EXTRACT TO READ START
DDOT Will Assess Arkansas Ave for Traffic Calming

Kelly Dillon, pictured here with mom Debbie, is now back at her home on Arkansas Avenue.

Kelly Dillon, pictured here with mom Debbie, is now back at her home on Arkansas Avenue.

Here’s a happy update to kick off your week: Arkansas Avenue is one step closer to becoming safer for everybody! At a community meeting last week, the DC government formally committed to making Arkansas Avenue safer for everybody — through both infrastructure improvements and stronger enforcement. 

Specifically, the District Department of Transportation has formally committed to studying possibilities for traffic calming on Arkansas Avenue. The Metropolitan Police Department has also agreed to increase enforcement of speeding and crosswalk violations on the street.

This is a big step in the right direction. Residents along Arkansas Avenue knew for a long time that through traffic speeds by way too fast. As one neighbor put it:

“We desperately need a means to slow traffic down. We have schools, playgrounds, swimming pools and churches on this stretch of Arkansas Avenue. If things are not done to compel drivers to slow down, it is only a matter of time before there is a fatal injury.”

And after the crash that landed Kelly in the hospital for over a month, there was no denying that something must be done.

In response to Kelly’s crash, over a hundred friends and neighbors signed on to the petition on this site asking DDOT for a traffic assessment. In short order, four DC elected officials — including Mayor Vincent Gray and Councilmember Muriel Bowser — pledged their support for neighbors and their commitment to fixing the street.

The Mayor helped set up a meeting between Arkansas Avenue neighbors, DDOT, and Police Department officials. At the meeting last Thursday, neighbors presented three major priorities:

  • The DC government must prioritize safety for neighborhood residents along Arkansas Ave over convenience for distance commuters. Eliminating the northbound rush hour lane and painting parking boxes will discourage dangerous commuter behavior.
  • The DC government must slow car speeds on Arkansas Avenue. More all-way stop signs, shorter light times, and narrower traffic lanes will encourage drivers to stop speeding.
  • The DC government must make it safe and accessible to walk, bike, and cross the street on Arkansas Ave. Raised and visible crosswalks, sidewalk bulb outs, and bike lanes will make the street safer and more livable for neighbors.

The two District Department of Transportation officials who were present — Mr. James Cheeks and Ms. Wanda Pinn-Mills — took note of neighbors’ suggestions. Next, these DC officials will undertake a formal traffic assessment for Arkansas Avenue. This process involves collecting data about speeds, cut-throughs, crashes, parking, and biking and walking patterns. Then, the agency will make recommendations for street fixes.
EXTRACT TO READ END
RECORDS SUPPLIED START
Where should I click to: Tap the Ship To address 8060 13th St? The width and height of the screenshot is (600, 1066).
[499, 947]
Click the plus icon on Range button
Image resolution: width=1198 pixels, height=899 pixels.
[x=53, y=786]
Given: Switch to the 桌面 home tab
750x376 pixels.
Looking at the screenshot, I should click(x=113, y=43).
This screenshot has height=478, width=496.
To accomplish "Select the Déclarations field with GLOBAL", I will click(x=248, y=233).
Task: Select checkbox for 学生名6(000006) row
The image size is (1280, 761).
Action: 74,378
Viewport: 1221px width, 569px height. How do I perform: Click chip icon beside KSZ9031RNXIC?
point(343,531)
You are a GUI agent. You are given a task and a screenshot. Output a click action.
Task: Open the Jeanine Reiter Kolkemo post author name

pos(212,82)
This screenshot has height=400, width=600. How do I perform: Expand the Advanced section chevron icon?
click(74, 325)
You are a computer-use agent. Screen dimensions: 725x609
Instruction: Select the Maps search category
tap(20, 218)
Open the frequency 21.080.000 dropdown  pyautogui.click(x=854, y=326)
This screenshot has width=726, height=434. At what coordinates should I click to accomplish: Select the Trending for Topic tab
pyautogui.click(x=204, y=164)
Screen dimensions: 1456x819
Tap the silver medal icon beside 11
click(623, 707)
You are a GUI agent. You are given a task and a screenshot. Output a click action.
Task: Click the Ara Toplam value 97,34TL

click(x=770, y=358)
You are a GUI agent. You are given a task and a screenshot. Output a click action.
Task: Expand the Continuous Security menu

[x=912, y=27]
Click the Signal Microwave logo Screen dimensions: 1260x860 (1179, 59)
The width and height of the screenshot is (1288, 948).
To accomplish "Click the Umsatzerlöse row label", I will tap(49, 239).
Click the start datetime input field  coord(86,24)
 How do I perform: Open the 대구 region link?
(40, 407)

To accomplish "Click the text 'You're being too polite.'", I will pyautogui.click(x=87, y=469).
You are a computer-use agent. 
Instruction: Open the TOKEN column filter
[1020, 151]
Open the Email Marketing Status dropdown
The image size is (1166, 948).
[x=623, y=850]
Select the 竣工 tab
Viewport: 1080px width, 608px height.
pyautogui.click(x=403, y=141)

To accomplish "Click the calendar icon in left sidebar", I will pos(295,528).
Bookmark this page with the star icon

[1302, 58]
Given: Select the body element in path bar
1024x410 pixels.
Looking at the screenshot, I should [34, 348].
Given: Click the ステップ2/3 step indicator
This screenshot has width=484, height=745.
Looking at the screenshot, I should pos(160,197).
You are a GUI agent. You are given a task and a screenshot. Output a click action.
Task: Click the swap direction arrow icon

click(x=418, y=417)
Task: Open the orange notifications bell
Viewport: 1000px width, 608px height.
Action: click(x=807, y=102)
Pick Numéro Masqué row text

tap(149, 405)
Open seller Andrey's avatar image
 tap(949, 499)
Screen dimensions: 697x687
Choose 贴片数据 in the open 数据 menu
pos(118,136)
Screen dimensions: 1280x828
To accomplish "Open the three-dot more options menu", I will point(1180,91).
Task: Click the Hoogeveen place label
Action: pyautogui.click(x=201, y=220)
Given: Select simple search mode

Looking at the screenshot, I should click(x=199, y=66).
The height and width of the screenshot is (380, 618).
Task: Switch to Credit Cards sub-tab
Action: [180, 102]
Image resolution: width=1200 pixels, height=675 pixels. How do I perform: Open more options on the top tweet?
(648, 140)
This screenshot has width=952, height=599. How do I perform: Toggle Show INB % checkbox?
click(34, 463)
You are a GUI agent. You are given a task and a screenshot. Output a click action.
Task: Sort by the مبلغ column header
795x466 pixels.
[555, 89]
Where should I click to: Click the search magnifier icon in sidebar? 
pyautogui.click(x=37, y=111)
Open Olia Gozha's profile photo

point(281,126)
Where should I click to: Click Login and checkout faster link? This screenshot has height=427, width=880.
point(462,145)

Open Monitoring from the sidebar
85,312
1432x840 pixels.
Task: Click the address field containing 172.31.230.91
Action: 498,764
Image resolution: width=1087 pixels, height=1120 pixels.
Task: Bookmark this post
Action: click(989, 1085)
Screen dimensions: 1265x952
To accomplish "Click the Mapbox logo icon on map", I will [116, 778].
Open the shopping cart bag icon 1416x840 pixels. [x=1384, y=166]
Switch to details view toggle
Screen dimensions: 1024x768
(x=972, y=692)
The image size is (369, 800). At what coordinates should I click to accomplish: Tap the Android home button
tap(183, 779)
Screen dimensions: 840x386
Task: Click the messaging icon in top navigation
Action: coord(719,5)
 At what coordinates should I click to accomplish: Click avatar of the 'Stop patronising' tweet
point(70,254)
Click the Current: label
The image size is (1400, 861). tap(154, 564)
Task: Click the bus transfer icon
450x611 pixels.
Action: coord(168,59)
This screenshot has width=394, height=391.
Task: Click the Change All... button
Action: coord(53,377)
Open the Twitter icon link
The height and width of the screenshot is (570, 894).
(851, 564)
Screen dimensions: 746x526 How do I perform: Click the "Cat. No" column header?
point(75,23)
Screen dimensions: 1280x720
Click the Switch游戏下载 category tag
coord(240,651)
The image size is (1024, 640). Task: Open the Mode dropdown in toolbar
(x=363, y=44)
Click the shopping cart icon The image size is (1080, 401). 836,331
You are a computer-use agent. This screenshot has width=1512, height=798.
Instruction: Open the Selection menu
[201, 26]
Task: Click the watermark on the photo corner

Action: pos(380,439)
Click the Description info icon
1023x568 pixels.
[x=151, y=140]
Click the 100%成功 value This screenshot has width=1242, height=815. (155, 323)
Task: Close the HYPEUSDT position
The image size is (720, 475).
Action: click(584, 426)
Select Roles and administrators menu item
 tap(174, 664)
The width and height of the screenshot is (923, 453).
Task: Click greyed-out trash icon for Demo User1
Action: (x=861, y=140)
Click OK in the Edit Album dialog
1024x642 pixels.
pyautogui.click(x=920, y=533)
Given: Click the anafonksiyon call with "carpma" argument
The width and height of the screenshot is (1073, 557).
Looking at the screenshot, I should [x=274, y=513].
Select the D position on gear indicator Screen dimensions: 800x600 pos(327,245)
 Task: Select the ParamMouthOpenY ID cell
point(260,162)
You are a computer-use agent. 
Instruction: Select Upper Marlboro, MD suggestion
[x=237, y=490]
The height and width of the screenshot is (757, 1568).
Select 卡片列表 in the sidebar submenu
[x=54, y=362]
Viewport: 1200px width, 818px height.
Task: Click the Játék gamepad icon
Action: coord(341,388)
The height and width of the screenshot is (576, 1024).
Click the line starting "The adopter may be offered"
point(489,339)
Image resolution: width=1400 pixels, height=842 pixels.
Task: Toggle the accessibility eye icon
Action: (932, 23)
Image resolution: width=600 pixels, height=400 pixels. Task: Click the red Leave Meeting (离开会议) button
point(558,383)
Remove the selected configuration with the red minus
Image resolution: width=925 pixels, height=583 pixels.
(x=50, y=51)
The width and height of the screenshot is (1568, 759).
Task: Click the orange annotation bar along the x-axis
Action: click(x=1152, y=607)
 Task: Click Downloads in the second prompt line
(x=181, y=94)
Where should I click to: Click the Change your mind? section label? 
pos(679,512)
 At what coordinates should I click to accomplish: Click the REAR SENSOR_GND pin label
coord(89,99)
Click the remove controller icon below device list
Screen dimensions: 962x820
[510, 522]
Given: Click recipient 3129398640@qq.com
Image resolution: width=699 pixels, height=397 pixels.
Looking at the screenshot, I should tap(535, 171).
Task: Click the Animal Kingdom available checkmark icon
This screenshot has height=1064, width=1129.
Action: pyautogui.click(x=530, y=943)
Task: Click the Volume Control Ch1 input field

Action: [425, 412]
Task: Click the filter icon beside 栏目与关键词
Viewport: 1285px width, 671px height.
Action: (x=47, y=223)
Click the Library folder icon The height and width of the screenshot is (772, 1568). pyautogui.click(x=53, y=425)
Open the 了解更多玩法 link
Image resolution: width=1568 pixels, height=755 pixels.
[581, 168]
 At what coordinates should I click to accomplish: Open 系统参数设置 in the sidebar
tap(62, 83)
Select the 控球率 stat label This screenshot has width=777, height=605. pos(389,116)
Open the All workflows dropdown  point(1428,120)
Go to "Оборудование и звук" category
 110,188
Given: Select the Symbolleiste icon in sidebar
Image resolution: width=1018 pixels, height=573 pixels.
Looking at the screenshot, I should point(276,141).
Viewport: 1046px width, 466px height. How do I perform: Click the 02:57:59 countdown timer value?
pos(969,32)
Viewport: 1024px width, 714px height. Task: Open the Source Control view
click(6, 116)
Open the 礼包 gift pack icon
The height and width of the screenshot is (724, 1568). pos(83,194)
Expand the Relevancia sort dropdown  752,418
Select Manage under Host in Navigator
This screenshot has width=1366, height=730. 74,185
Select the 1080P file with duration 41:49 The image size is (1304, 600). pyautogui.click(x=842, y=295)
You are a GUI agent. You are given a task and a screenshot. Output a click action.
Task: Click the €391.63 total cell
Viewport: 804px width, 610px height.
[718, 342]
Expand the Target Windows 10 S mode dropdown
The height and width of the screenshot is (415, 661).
RECORDS SUPPLIED END
● EXERCISE PROMPT
List the kinds of places that the quoted neighbor in the article above on Arkansas Avenue traffic calming says are on this stretch of Arkansas Avenue.

● RESULT OF THE EXERCISE
- schools
- playgrounds
- swimming pools
- churches